**Passage to read:**
★ ★ ★ ★ ★ ★ ★
Patch: Adding country codes to *Nodes config options

Nick Mathewson nickm at freehaven.net
Mon Sep 22 20:02:41 UTC 2008


{Please take pity on us old-school purists and wrap email to under 75 colums,
so that it doesn't overflow our terminals when we reply}

Hi, Robert!  This patch is a good start.  I can clean it up if you
would like, or you can do another version; let me know what you'd
prefer.

On Mon, Sep 22, 2008 at 07:20:02PM +0100, Robert Hogan wrote:
> This patch allows users to add country codes to the following configuration 
> options: EntryNodes, ExitNodes, ExcludeNodes, ExcludeExitNodes.
> 
> As a side effect, it adds the ability to specify IP address patterns for 
> EntryNodes and ExitNodes.
> 

> Country codes are specified as: {cc} and are not case sensitive. So
> for example:
> 
> EntryNodes {gb},{DE},$AAAAAAAAAAAAAAAAA, Unnamed, 233.233.0.0./8
> 
> How the patch works:
> 
> - EntryNodes and ExitNodes become routerset_t's.

Nice.  I hope that wasn't too hard.

> - The element 'int country' is added to routerinfo_t.

This should probably be a uint16_t; we will not have 2**32 countries
(or 2**64 on some CPUs) any time soon unless some of the more
interesting science-fiction novels of the 90s turn out to be
unexpectedly prophetic.
★ ★ ★ ★ ★ ★ ★
**Parts of the exercise:**
A. Answer these questions from the patch email:
(i) Which configuration options does the patch let users add country codes to?
(ii) How are country codes written, and are they case sensitive?
(iii) What type does the reply suggest for the 'int country' element?
B. Repeat word for word the part of the patch email that begins with "On Mon, Sep" and ends with "ExitNodes, ExcludeNodes, ExcludeExitNodes.".
★ ★ ★ ★ ★ ★ ★
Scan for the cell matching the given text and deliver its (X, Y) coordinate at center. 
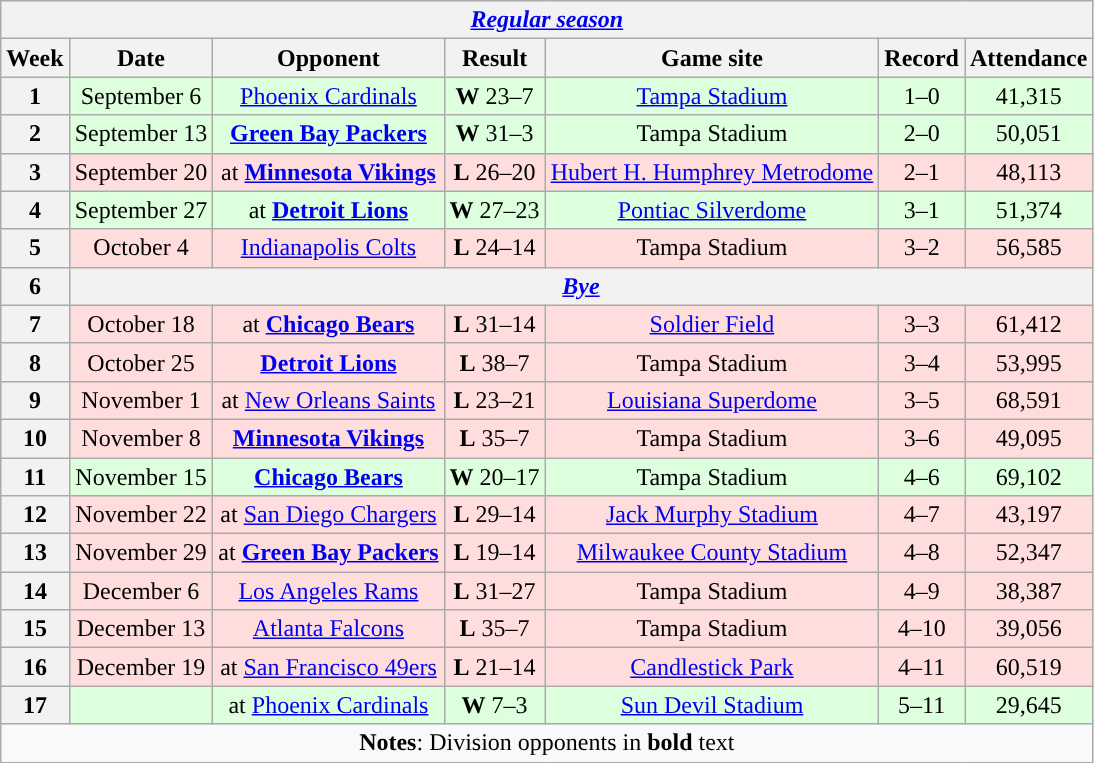
at New Orleans Saints (328, 400)
Candlestick Park (712, 667)
L 23–21 (494, 400)
15 (35, 629)
Week (35, 58)
Opponent (328, 58)
10 (35, 438)
Phoenix Cardinals (328, 96)
5–11 (922, 705)
September 20 (141, 172)
2–1 (922, 172)
49,095 (1028, 438)
13 (35, 553)
at Green Bay Packers (328, 553)
September 27 (141, 210)
October 18 (141, 324)
5 (35, 248)
September 6 (141, 96)
November 1 (141, 400)
50,051 (1028, 134)
2 (35, 134)
L 21–14 (494, 667)
L 31–14 (494, 324)
9 (35, 400)
at Chicago Bears (328, 324)
1 (35, 96)
7 (35, 324)
L 26–20 (494, 172)
L 38–7 (494, 362)
4 (35, 210)
October 4 (141, 248)
Record (922, 58)
Indianapolis Colts (328, 248)
39,056 (1028, 629)
L 19–14 (494, 553)
Atlanta Falcons (328, 629)
November 8 (141, 438)
at Minnesota Vikings (328, 172)
Green Bay Packers (328, 134)
Result (494, 58)
14 (35, 591)
Notes: Division opponents in bold text (547, 743)
Louisiana Superdome (712, 400)
43,197 (1028, 515)
41,315 (1028, 96)
3 (35, 172)
December 19 (141, 667)
4–8 (922, 553)
Detroit Lions (328, 362)
at San Francisco 49ers (328, 667)
November 29 (141, 553)
60,519 (1028, 667)
4–11 (922, 667)
51,374 (1028, 210)
Chicago Bears (328, 477)
3–5 (922, 400)
Game site (712, 58)
2–0 (922, 134)
Soldier Field (712, 324)
Minnesota Vikings (328, 438)
Los Angeles Rams (328, 591)
at Detroit Lions (328, 210)
3–4 (922, 362)
12 (35, 515)
38,387 (1028, 591)
Bye (581, 286)
11 (35, 477)
29,645 (1028, 705)
at San Diego Chargers (328, 515)
48,113 (1028, 172)
W 27–23 (494, 210)
September 13 (141, 134)
3–6 (922, 438)
1–0 (922, 96)
56,585 (1028, 248)
6 (35, 286)
at Phoenix Cardinals (328, 705)
53,995 (1028, 362)
3–3 (922, 324)
17 (35, 705)
W 20–17 (494, 477)
W 23–7 (494, 96)
69,102 (1028, 477)
November 15 (141, 477)
L 31–27 (494, 591)
3–1 (922, 210)
L 24–14 (494, 248)
December 13 (141, 629)
52,347 (1028, 553)
December 6 (141, 591)
16 (35, 667)
8 (35, 362)
68,591 (1028, 400)
W 31–3 (494, 134)
W 7–3 (494, 705)
61,412 (1028, 324)
Jack Murphy Stadium (712, 515)
L 29–14 (494, 515)
4–10 (922, 629)
Attendance (1028, 58)
November 22 (141, 515)
4–6 (922, 477)
Date (141, 58)
3–2 (922, 248)
October 25 (141, 362)
4–7 (922, 515)
Milwaukee County Stadium (712, 553)
Sun Devil Stadium (712, 705)
Regular season (547, 20)
4–9 (922, 591)
Pontiac Silverdome (712, 210)
Hubert H. Humphrey Metrodome (712, 172)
★ ★ ★ ★ ★ ★ ★
**Exercise answers:**
A.
(i) EntryNodes, ExitNodes, ExcludeNodes and ExcludeExitNodes.
(ii) They are written as {cc} and are not case sensitive.
(iii) A uint16_t.

B.
On Mon, Sep 22, 2008 at 07:20:02PM +0100, Robert Hogan wrote:
> This patch allows users to add country codes to the following configuration 
> options: EntryNodes, ExitNodes, ExcludeNodes, ExcludeExitNodes.